On the way into Santiago, I learned my car was nearly out of gas. This caused me to have to detour to find a gas station, which made me a bit late – which I do not like to be. I can only blame Jeff for leaving the car on empty. At the gas station, I was standing in a very long line to pay when I saw the display for cat food. It was then I remembered I needed to get some cat litter for our kitten. So I grabbed a bag on my way to the register. Cat litter here comes in a variety of types of bags. So I wasn’t concerned that it was in plastic. Sadly, I was not wearing my glasses.
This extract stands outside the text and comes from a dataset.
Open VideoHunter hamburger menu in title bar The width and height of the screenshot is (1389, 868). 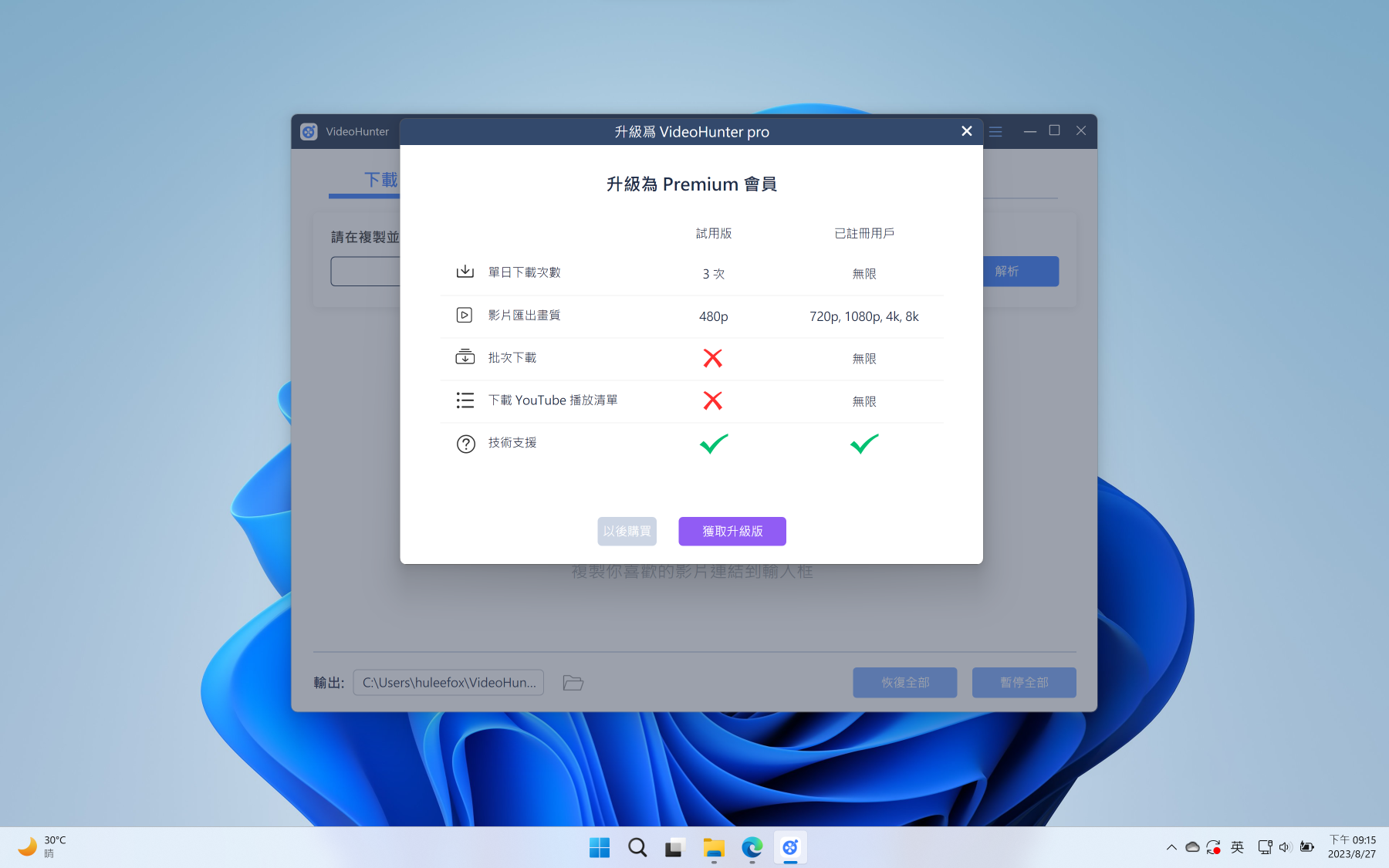tap(995, 132)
After my shower in Santiago, and an amazing lunch in their secret walked oasis of a garden, I made my way back home with my cat litter. It was when I went to change it out that I learned I had not purchased cat litter, but a very large bag of rice. Jeff just laughed. ‘That might work. I mean, we know it’s absorbent. And organic. Or, we could make a bunch of paella. If only we had water.’

So, on top of my next birthday looming large on the horizon at the end of this month, it seems my mental faculties are starting to go, as well. Certainly, my eyesight. If they never get this water running again I know where I am going to apply for my next job. The Correos office in Melide. I’m approaching the right age – only 850. And, even with my terrible español I feel sure I could do the job. Screwing things up, and licking stamp until I’m dizzy? My speciality. These days, that’s right up my alley.